Hi FP50 readers. I learned about an interesting term recently that I wanted to share with you. Group Fitness Instructors know of this phrase, I’m sure but I had not heard about it before and it is called the “pressor response” The pressor response is the nervous system’s reaction to stress put on the body. This also applies to exercise stress, such as resistance training exercises, particularly isometric exercises or those where the muscle(s) are contracted and held steady without physically moving the body parts against the resistance. An example of an isometric exercise would be the bicep curl held in the upward phase of the movement or the plank wherein we are contracting our core muscles and holding the body steady. So what happens with the pressor response is that the heart rate rises disproportionately in reaction to the particular stress being put on the body.
So why do I bring up the pressor response anyway? Have you ever taken a group fitness movement class where you engaged in certain types of exercises that made you feel woozy or light headed?

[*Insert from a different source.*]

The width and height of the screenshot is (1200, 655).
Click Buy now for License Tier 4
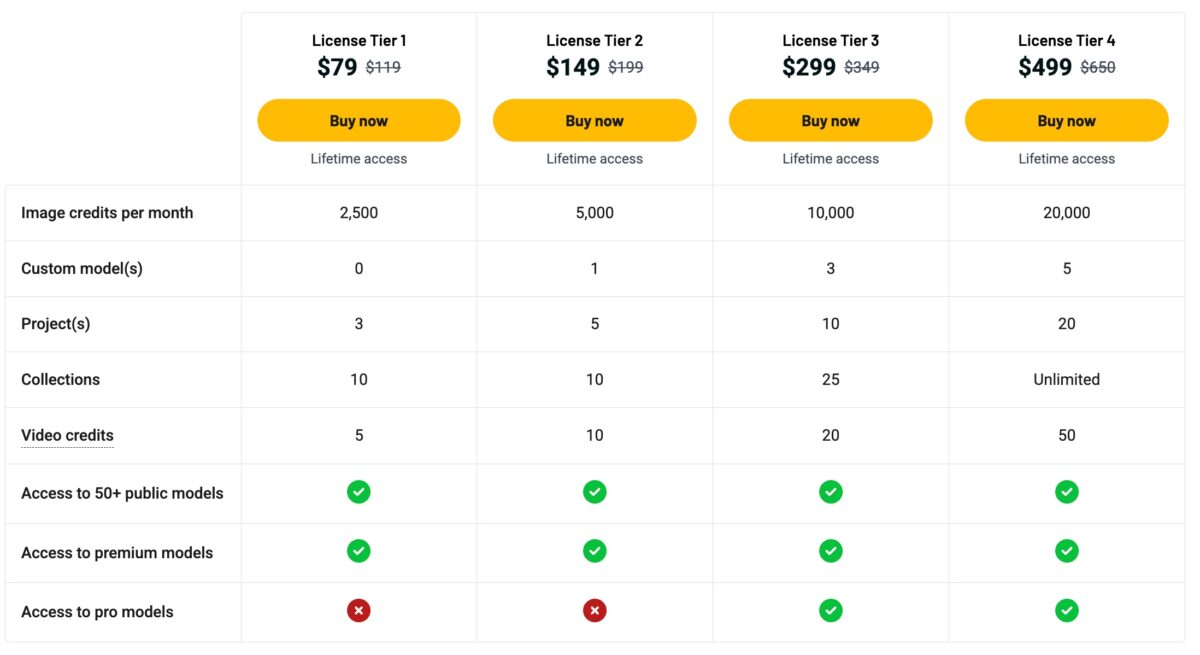click(x=1066, y=119)
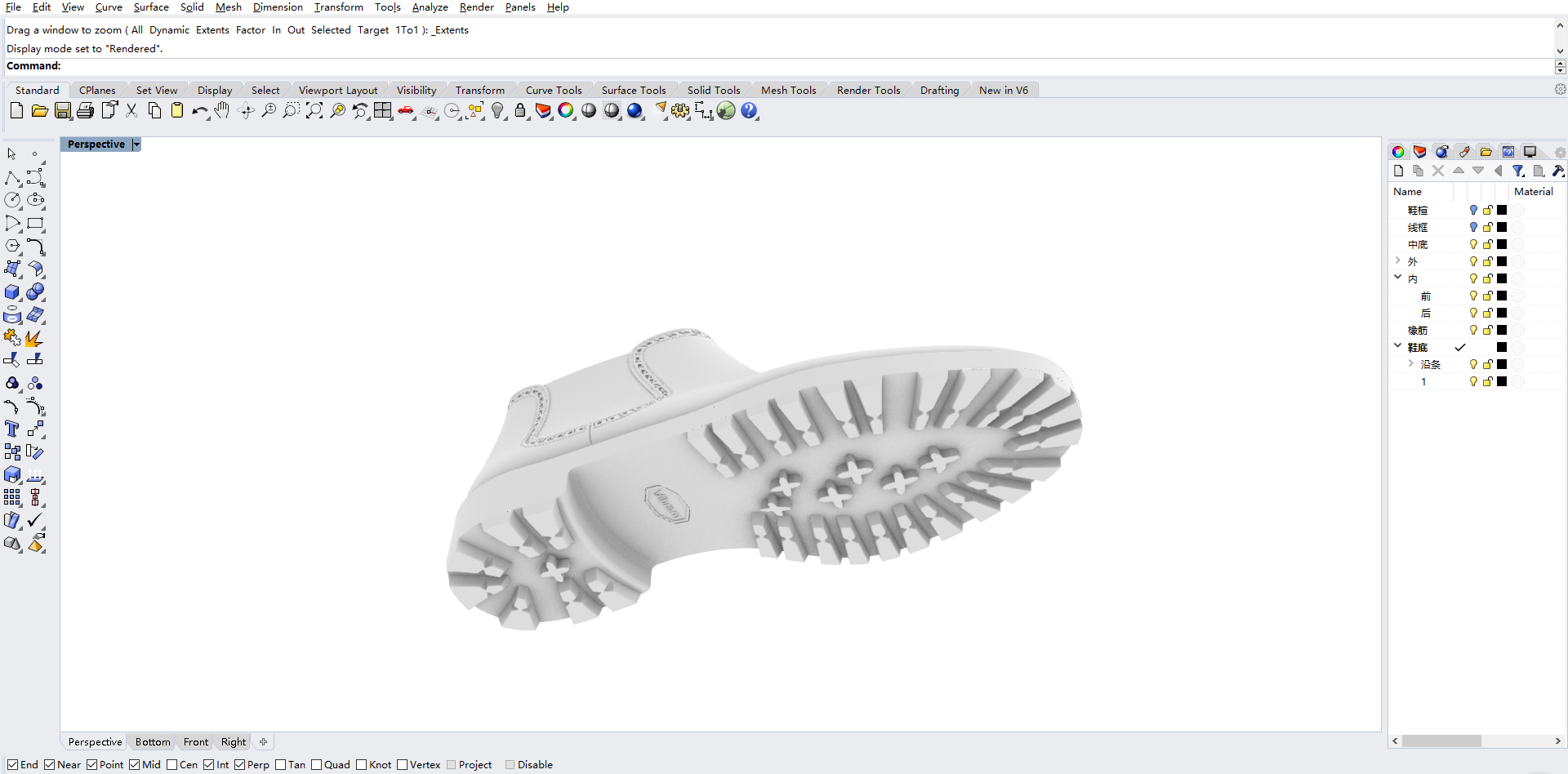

One exercise in particular comes to mind where the pressor response may be invoked is those where you have to keep your arms raised above your head for a prolonged period of time, like “switch lunges with arms raised steady overhead”

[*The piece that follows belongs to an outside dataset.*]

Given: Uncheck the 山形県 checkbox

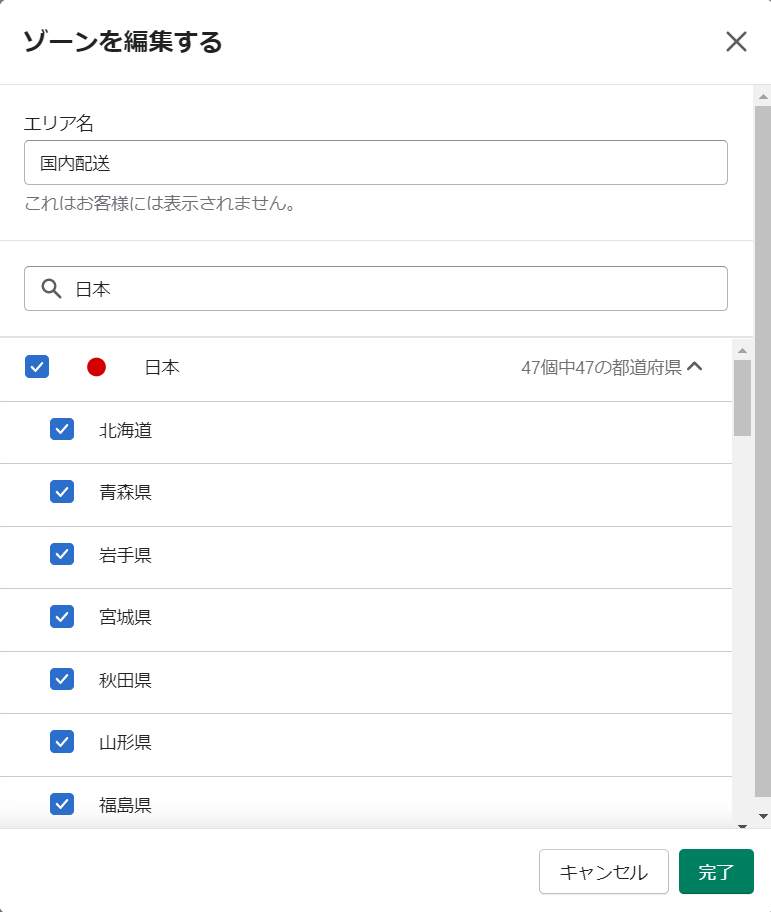Looking at the screenshot, I should [62, 742].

I was just reading in my ACE GFI manual how important “control and balance” are in group fitness movement classes because it is key to making sure class participants have “kinesthetic awareness” or a sense of where they are in their time and space around them and control their bodies in that space. And there are certain exercises that should be avoided or modified to avoid the “pressor response”. So for example, getting back to those switch lunges with the arms overhead, instead of keeping the arms steady overhead, one can move the arms in momentum with the legs to help with control and balance. It is better to move the arms and legs in a momentum to actively engage all the muscles. So while one may think it is better to challenge the body by eliminating one of the control resources, it also compromises the correct form, which increases risk for injuring oneself. So I think I am a new fan of modifying certain exercises not only to avoid the pressor response but also to ensure physical control and balance of the movements.
So I am thinking of another exercise that I would modify and that would be the overhead isometric shoulder press with a squat. Instead of making it one movement (squat while holding the dumbbells still overhead), I would break the move up into two: 1) go into the squat holding the dumbbells at shoulder level 2) then press the dumbbells up overhead after coming up fully from the squat. That way you don’t hold the arms overhead for the entire movement (safer) and the movement is controlled and in sync. Sigh, you learn something every day. Back to the drawing board….
Teaching A Group Exercise Class. (2011). In C. Bryant, Ph.D., FASM, D. Green, & S. Merrill, M.S. (Eds.), ACE Group Fitness Instructor Manual, A Guide for Fitness Professionals (Third ed.). San Diego, CA: American Council on Exercise.